Microeconomics Bernheim Whinston 2008 Edition Hotel Reviews
This would counter the trend toward consuming more beef (so thatthe final effect on beef consumption would be ambiguous, but it would further reduce theprice.3. Published reports indicate that Economics professors have higher salaries thanEnglish professors. Discuss the factors that might be responsible for this.Answer:Salaries are determined by demand and supply. Relative to English, fewer EconomicsPh.D.’s are granted every year. Additionally, economists have relatively morenonacademic job options, further reducing the supply of Economics professors, relativeto English.
There may be more demand for English professors, but the difference indemand is not large enough to make up for the difference in supply.4. In the last 30 years, the wage difference between high school and collegegraduates has grown dramatically.

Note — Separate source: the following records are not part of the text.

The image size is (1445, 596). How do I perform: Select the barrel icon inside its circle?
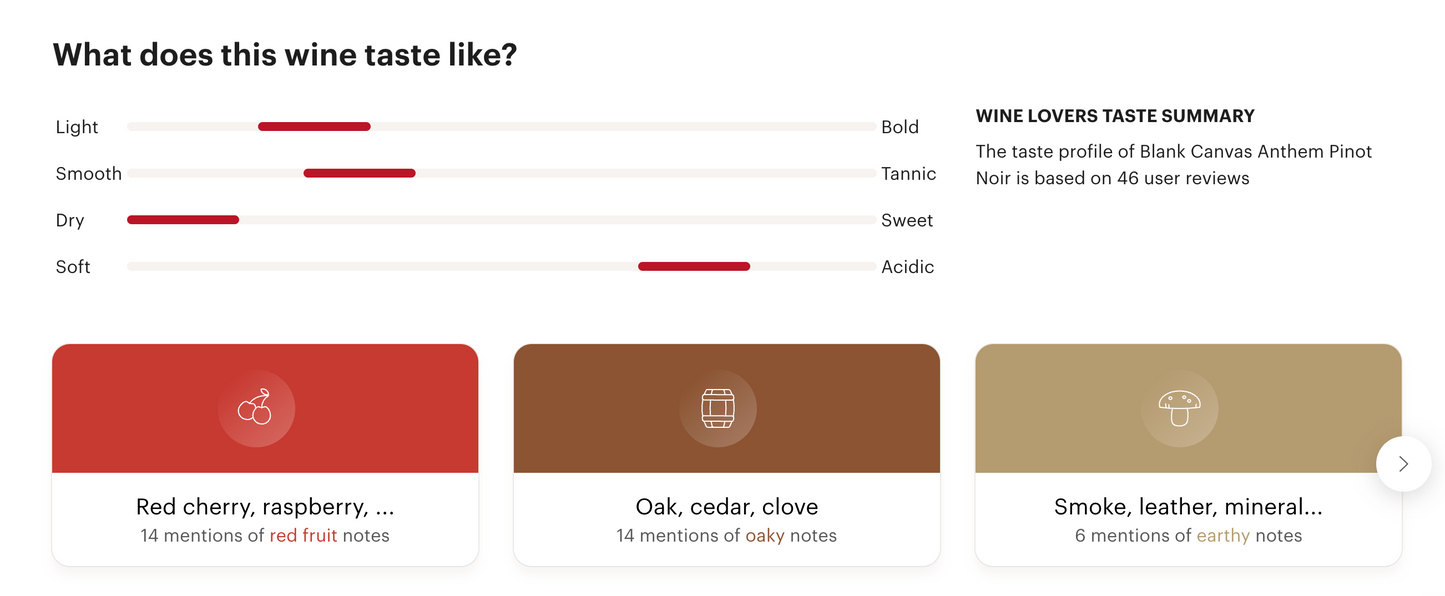[x=719, y=408]
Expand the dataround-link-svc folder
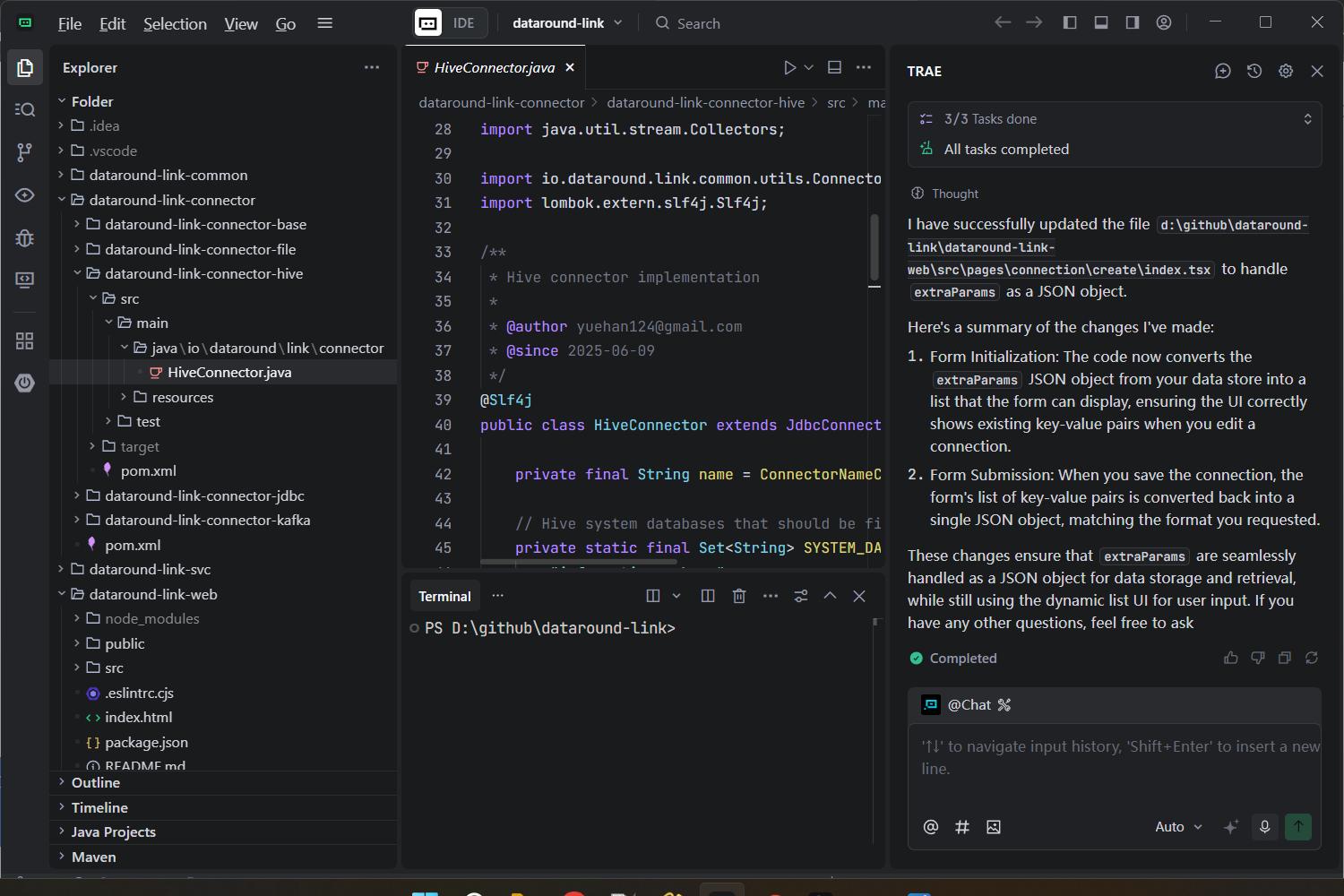Screen dimensions: 1344x896 (x=150, y=569)
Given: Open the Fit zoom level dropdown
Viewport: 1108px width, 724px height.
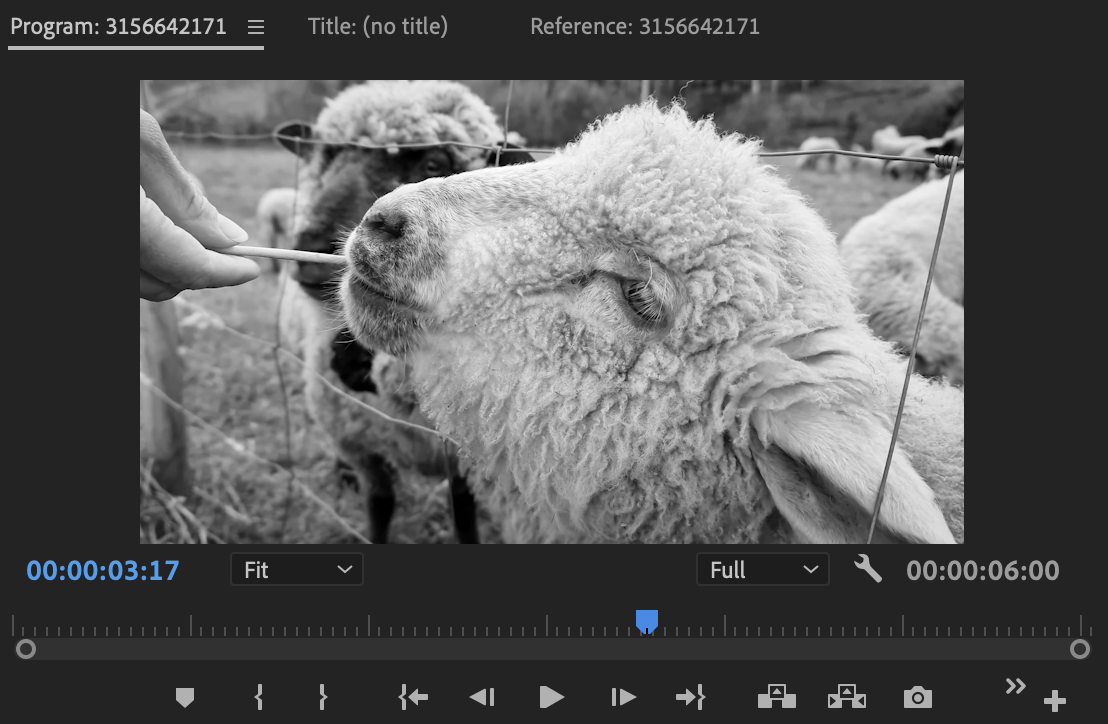Looking at the screenshot, I should pos(296,570).
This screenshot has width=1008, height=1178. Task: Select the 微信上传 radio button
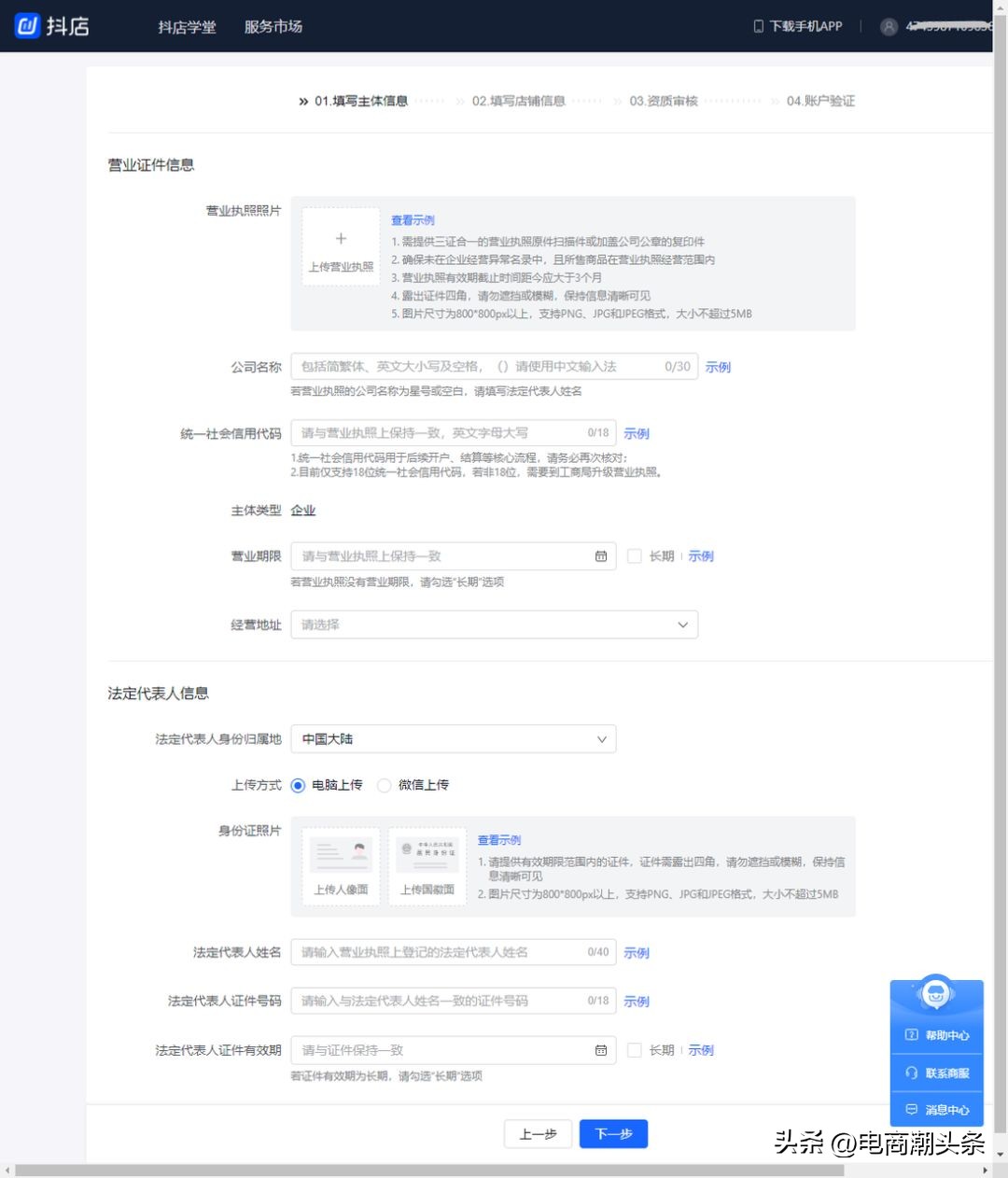384,785
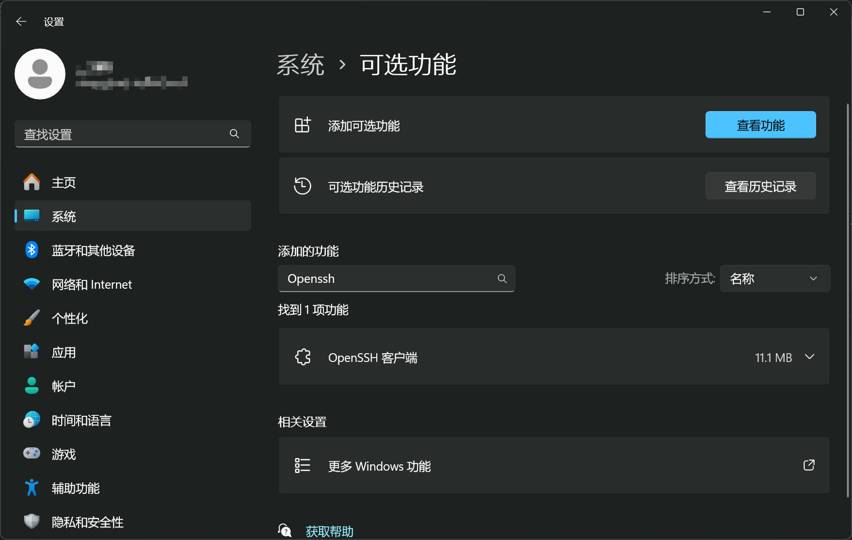Image resolution: width=852 pixels, height=540 pixels.
Task: Open 更多 Windows 功能 external link
Action: click(x=808, y=466)
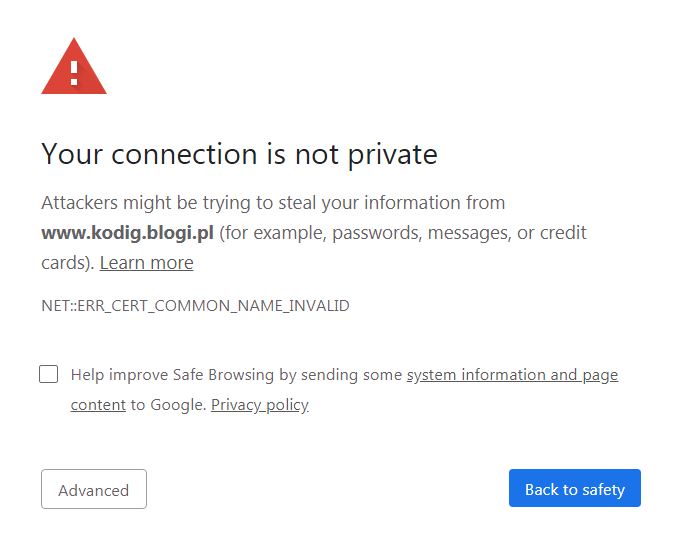This screenshot has width=696, height=556.
Task: Click the Your connection is not private heading
Action: 239,154
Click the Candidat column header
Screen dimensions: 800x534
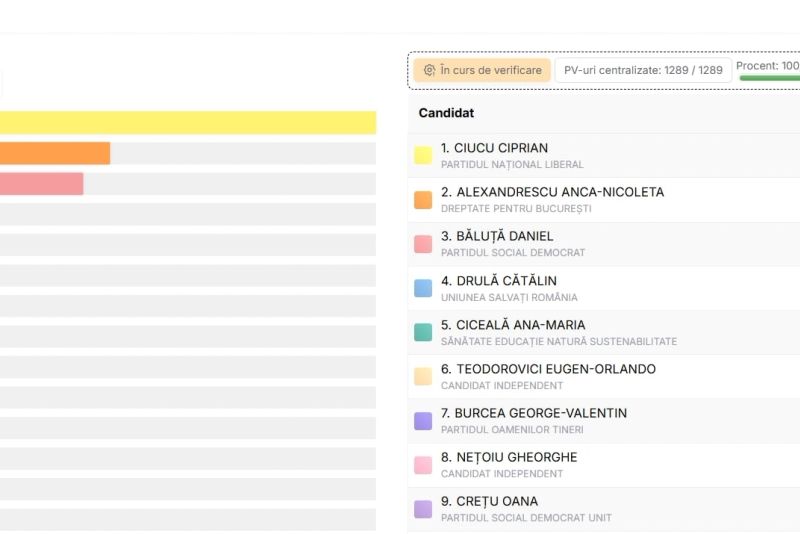coord(446,113)
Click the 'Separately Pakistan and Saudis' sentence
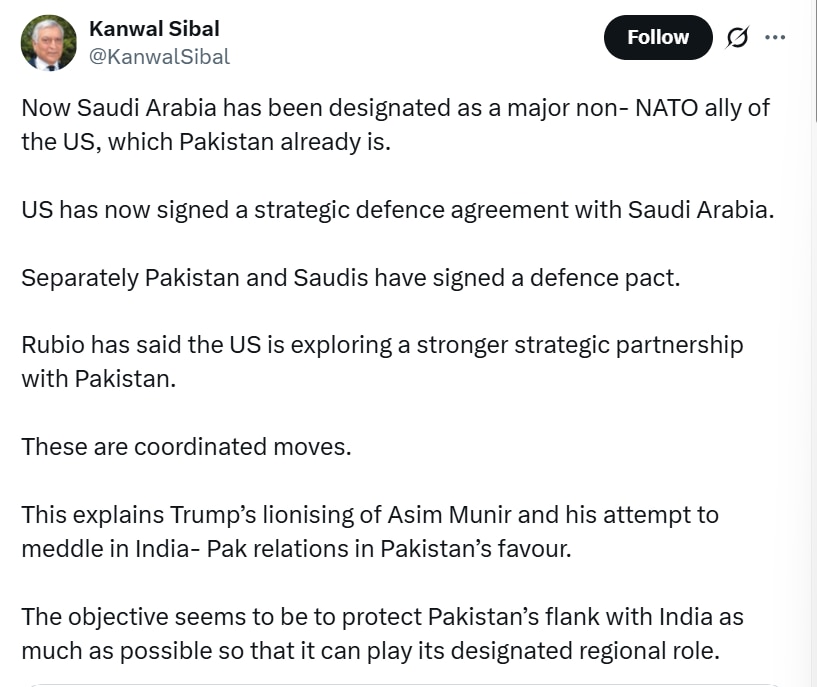Image resolution: width=817 pixels, height=687 pixels. pos(350,277)
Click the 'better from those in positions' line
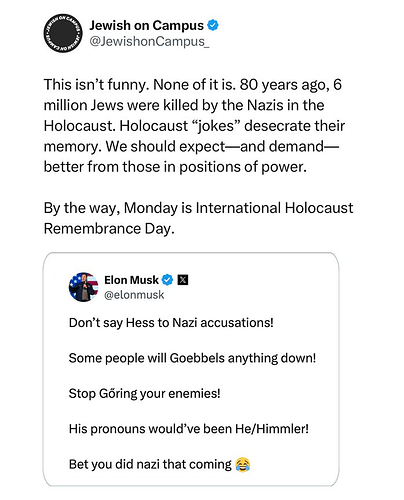 pos(175,167)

At the same time, the fraction of adults overage 25 that have college degrees has risen from around 16 percent to over 27percent. How might the widespread adoption of computers explain these trends?Answer:Widespread adoption of computers has increased the demand for computer literateworkers while decreasing the demand for computer illiterate workers. College graduatesare more likely to have the necessary computer literacy. Also, the increase in demand forcomputer literate workers has been faster than the increase in supply of collegegraduates.Chapter 02 – Supply and DemandAnswers to Problems2.1 Consider again the demand function for corn in formula (1).
Graph thecorresponding demand curve when potatoes and butter cost $0.75 and $4 perpound, respectively, and average income is $40,000 per year. At what price doesthe amount demanded equal 15 billion bushels per year?